2021-05-01 23:36:53 | 名石・奇岩・怪岩
島田石(しまだいし)。別名:子持ち石、竜宮婦石明神。
場所:茨城県つくば市金田1(「八坂神社」の住所)。「桜中学校」前の道路を東へ約1km。途中、茨城県道128号線(土浦大曽根線)を横切る(角にコンビニエンスストア「ファミリーマートつくば桜金田店」があり、そこからは約230m。)。駐車場なし。
つくば市金田(こんだ)の「八坂神社」境内に「島田石」と呼ばれる石がある。楕円形の上下が括れたような形の平たい石で、大きさは約120cm×約70cm、厚さ約15cm。大正時代に流行した女性の結髪「島田髷(しまだまげ)」の形に似ているということで、その名がついたという。元々は、当神社の北西、約500mにある、つくば市(旧・桜村)金田竜宮橋地区の水田脇の農道に置かれていたもので、その周辺からは、同形ながら約15cm×約8cmの石が多数発見された。そこで、「島田石」は子を産む石として子授けや安産の信仰の対象となり、「子持ち石」、「竜宮婦石明神」とも呼ばれるようになったとらしい。実は、「子」の石は縄文時代の打製石器の「石斧」であるとされる。同形でも、「親」の「島田石」は大きすぎるので、実用ではなく、祭祀に使われたものだろうとのこと。
なお、「島田石」は、明治時代初めまで雨乞いにも使われていたらしい。旱魃になると、農民らは「島田石」の上で火を焚き、石が真っ赤に焼けると、石から竜が天に上って筑波山に黒雲がかかり、雨が降った。しかし、その後は「子」を産むことがなくなったという。(以上、読売新聞社水戸支局編著「いばらき 民話のふるさと」による。)
因みに、「八坂神社」については、創建時期不明ながら、古くは大、岡、金田の3ヵ村の鎮守で、明治6年に金田ほか8ヵ村の村社となったという。

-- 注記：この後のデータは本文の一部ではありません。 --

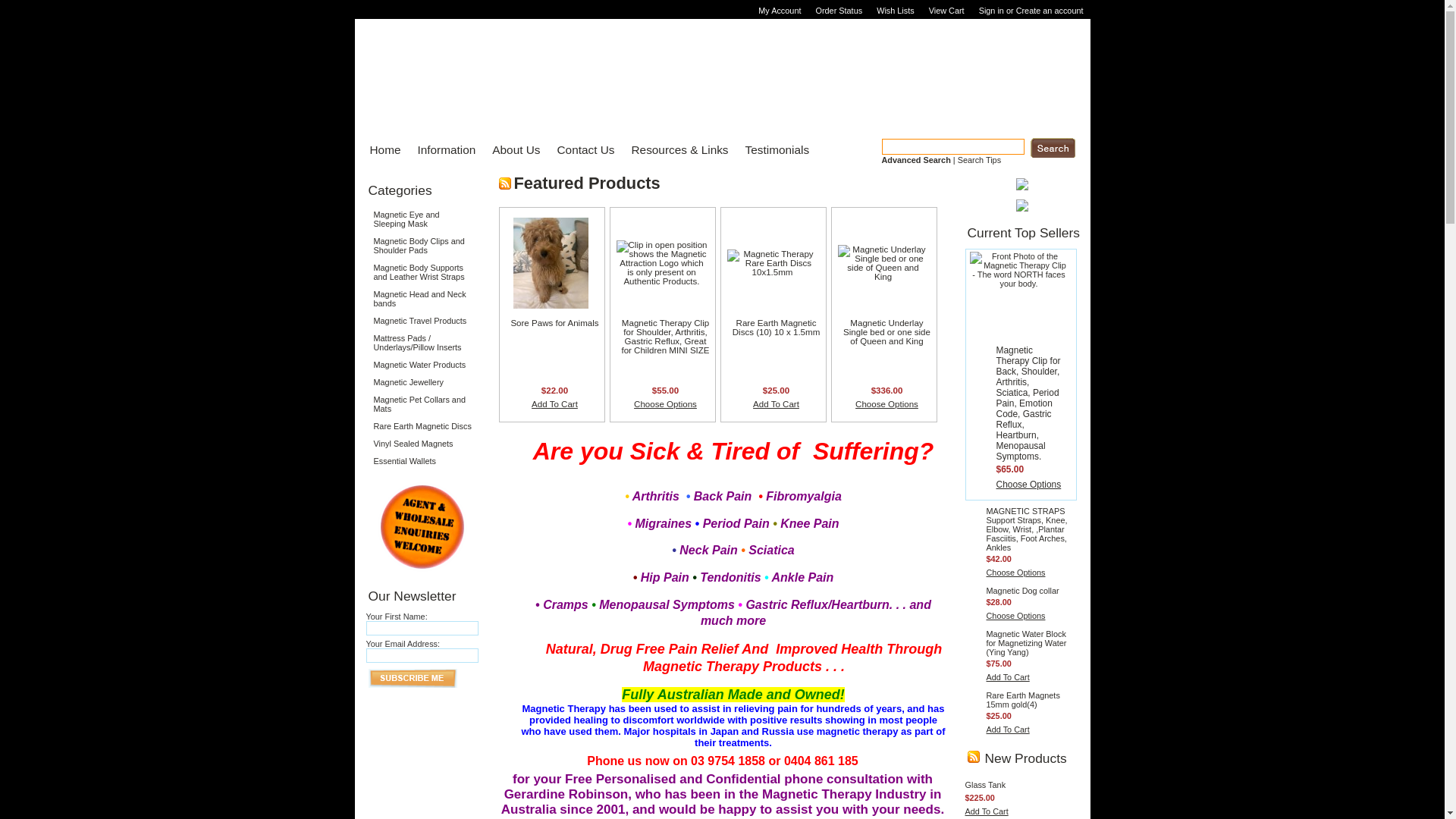 The width and height of the screenshot is (1456, 819). What do you see at coordinates (991, 11) in the screenshot?
I see `'Sign in'` at bounding box center [991, 11].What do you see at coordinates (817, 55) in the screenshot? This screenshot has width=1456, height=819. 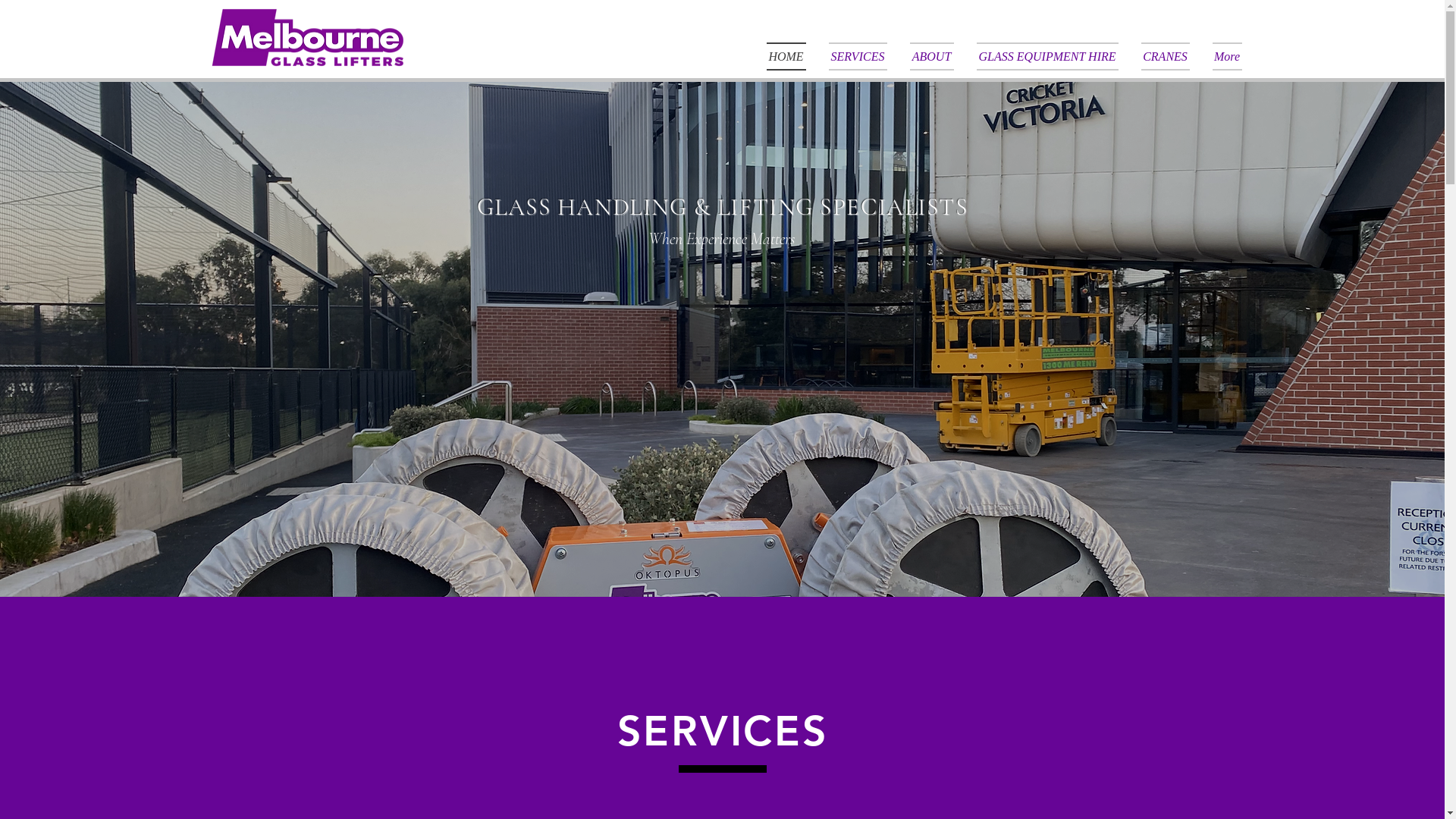 I see `'SERVICES'` at bounding box center [817, 55].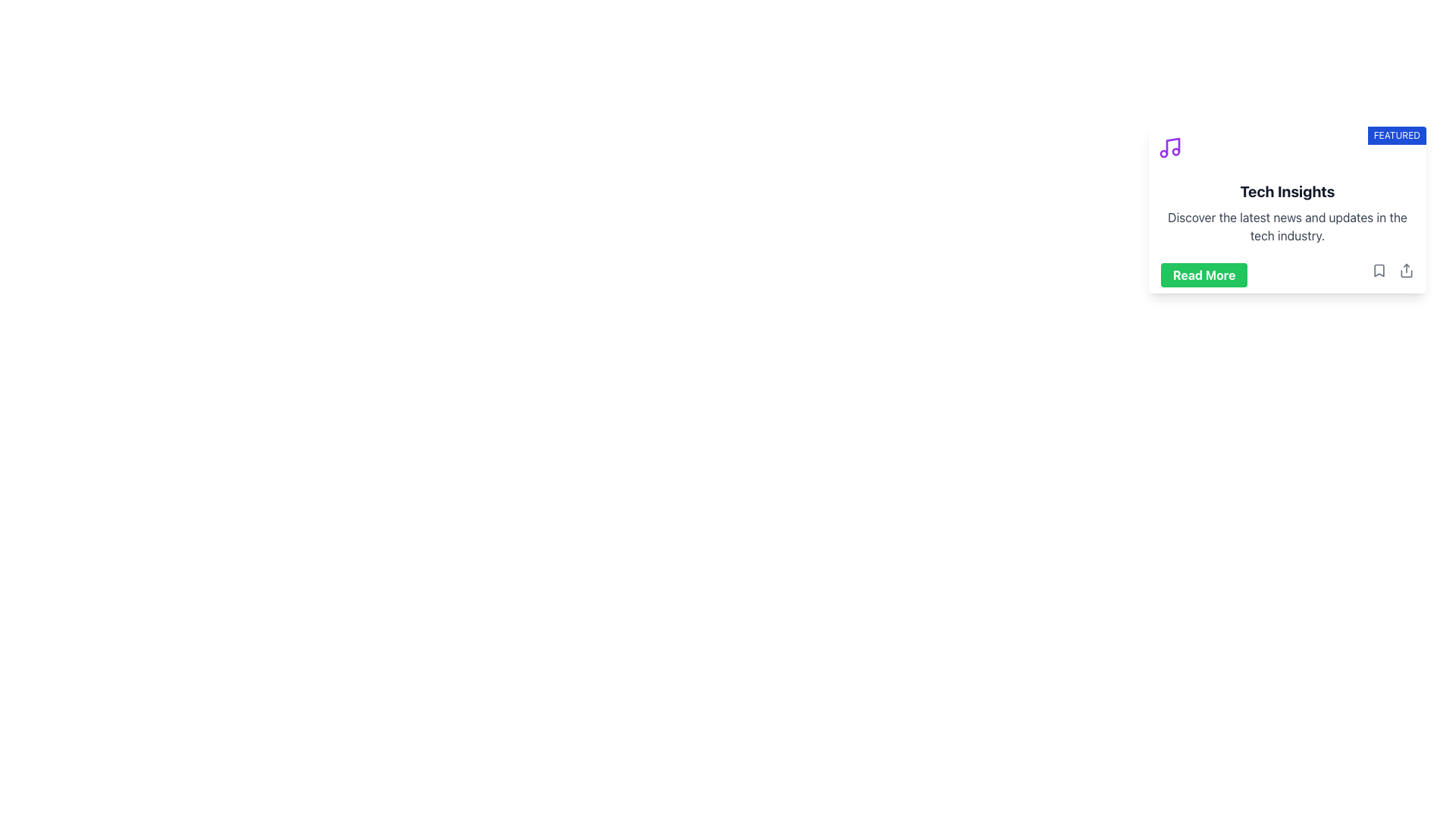 This screenshot has height=819, width=1456. I want to click on the musical note icon represented by a vertical line and a curve, filled with purple color, located in the top-left segment of the information card, so click(1172, 146).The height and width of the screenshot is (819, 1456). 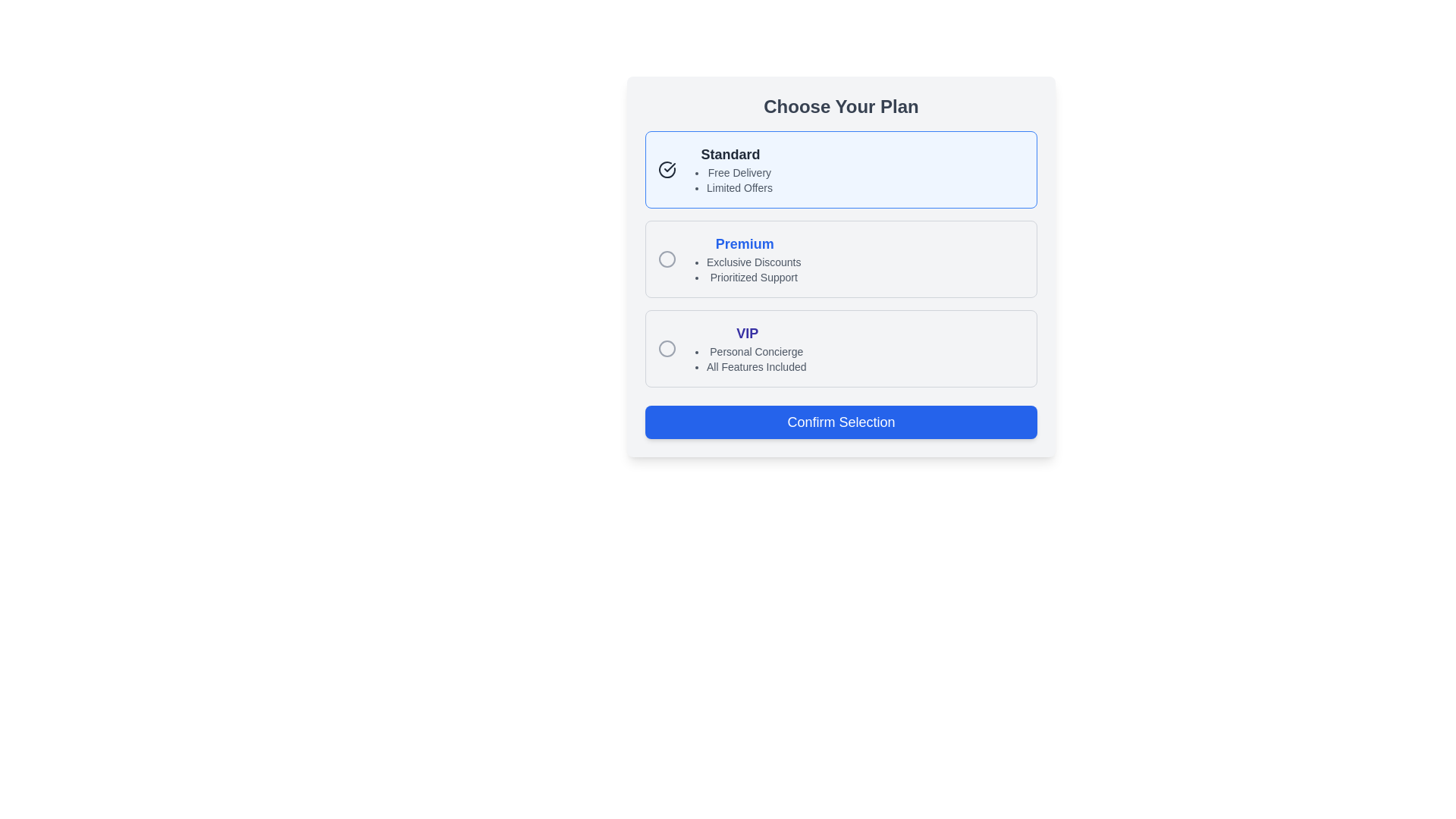 What do you see at coordinates (745, 243) in the screenshot?
I see `the 'Premium' text label, which is formatted in bold, blue font and is visually prominent within the selection card group` at bounding box center [745, 243].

祭神は素戔嗚尊。


写真1:「八坂神社」鳥居、正面に拝殿


写真2:本殿(覆い屋の中)


写真3:境内の「島田石」


写真4:大きな石板も。古墳の石棺材とみられる。


写真5:これは「盃状穴」? 磐座や神社等の石造物に彫られることが多い盃(杯)状の穴は、不滅や再生を示すシンボルとされる。


写真6:更に大きな石板


写真7:石塔。向かって右から2番目は「陰陽石」ですね。